In Betty Friedan’s America, the feminine mystique was what a certain group of college-educated women experienced when they failed to live up to their full potential. Feminist activists’ responses were to call for personal and political transformation. The market’s reply was to push appliances that were supposed to be labor-saving.

In his Kitchen Debate with Nikita Khrushchev, Vice-President Richard Nixon attempted to prove Americans’ intellectual and technological superiority by claiming that the model kitchen in which they stood was designed “…to make life easier for women.” He soon dropped this line of reasoning in favor of arguments for planned obsolescence as America’s way of fostering innovation.

There are still gendered overtones to gadgets and appliances, particularly in terms of design, but we largely no longer hear arguments for technology as labor-saving. Perhaps running from scholarly findings that so-called labor-saving devices actually didn’t save any time (particularly for those working as domestics), technology marketing changed directions.

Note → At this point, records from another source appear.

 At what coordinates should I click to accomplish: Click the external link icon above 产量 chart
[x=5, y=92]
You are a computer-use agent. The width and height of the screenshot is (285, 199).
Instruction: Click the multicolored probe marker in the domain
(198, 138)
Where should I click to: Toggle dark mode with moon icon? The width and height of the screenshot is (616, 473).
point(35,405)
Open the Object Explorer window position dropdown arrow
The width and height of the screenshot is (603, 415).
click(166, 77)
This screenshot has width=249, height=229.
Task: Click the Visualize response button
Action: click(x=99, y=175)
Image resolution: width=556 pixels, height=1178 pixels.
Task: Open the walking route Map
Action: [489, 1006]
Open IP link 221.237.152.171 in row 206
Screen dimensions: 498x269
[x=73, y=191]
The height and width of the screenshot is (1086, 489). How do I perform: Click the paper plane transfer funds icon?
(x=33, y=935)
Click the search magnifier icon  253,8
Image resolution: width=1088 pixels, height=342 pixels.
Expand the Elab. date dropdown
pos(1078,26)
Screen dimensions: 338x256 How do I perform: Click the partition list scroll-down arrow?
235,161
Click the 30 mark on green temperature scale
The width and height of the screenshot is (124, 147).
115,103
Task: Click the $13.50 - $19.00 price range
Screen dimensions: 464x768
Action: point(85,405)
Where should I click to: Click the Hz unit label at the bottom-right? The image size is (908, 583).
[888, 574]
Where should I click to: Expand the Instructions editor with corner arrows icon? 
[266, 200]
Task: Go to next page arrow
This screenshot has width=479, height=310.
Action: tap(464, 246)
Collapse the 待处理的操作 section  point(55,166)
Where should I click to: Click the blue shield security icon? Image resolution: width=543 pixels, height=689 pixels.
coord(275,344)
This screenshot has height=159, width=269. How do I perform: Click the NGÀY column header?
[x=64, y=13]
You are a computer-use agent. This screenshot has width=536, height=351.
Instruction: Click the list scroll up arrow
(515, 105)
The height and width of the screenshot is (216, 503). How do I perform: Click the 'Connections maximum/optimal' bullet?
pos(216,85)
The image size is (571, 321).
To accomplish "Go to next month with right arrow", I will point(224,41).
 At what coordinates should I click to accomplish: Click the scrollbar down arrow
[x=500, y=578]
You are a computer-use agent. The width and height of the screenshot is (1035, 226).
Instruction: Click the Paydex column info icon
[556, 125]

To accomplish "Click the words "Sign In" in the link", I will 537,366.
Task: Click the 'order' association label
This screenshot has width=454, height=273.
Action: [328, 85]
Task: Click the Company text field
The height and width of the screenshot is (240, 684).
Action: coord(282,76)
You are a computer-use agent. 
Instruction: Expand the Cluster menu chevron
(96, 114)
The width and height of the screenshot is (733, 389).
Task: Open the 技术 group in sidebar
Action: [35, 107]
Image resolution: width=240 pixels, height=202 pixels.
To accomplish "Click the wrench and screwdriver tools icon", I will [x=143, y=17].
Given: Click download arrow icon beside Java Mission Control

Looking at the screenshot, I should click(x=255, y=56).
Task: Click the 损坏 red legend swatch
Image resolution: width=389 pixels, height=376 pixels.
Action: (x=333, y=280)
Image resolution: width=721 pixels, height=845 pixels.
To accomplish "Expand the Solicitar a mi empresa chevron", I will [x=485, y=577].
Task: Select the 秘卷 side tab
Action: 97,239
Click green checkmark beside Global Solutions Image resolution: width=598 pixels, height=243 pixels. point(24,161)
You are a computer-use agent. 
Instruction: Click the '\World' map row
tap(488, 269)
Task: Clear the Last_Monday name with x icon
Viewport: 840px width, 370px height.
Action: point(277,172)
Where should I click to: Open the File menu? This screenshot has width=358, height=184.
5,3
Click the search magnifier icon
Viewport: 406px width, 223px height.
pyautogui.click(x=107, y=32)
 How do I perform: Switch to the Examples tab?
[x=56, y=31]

Still banking that we’ll want to save time so that we can spend it with other people, we’re encouraged paradoxically to stay in touch through our gadgets. With our Blackberries, Palms, Pocket PCs, Sidekicks, and WAP-enabled phones we can check email, download news, catch up with our soaps, and view documents so that we can “stay connected.” “Connected to what?”, Adorno asks from the Great Beyond. Clearly, we’re connected primarily to work, then family and friends second. It’s connection through disconnection.

Though I may sound anti-technology, I’m actually calling for and hope to foster through this column being conscious of the choices we make when we engage with, or rely upon, technology. I doubt if we’ll ever collectively feel like we have the kind of free time we had as children particularly in Western cultures when summer vacations seemed endless without work obligations, places to be, things to do, seeing a man about a horse.

Even if we dropped out of society and all the things that fill up our PDAs disappeared, would we ever feel like we have enough time? Whether its time to finish a work project, write an article, spend time with our kids, or find our soulmate, we’ll still search for and try out technologies that might enable us, someday, to enjoy time that’s no longer “free”, but that’s at least ours.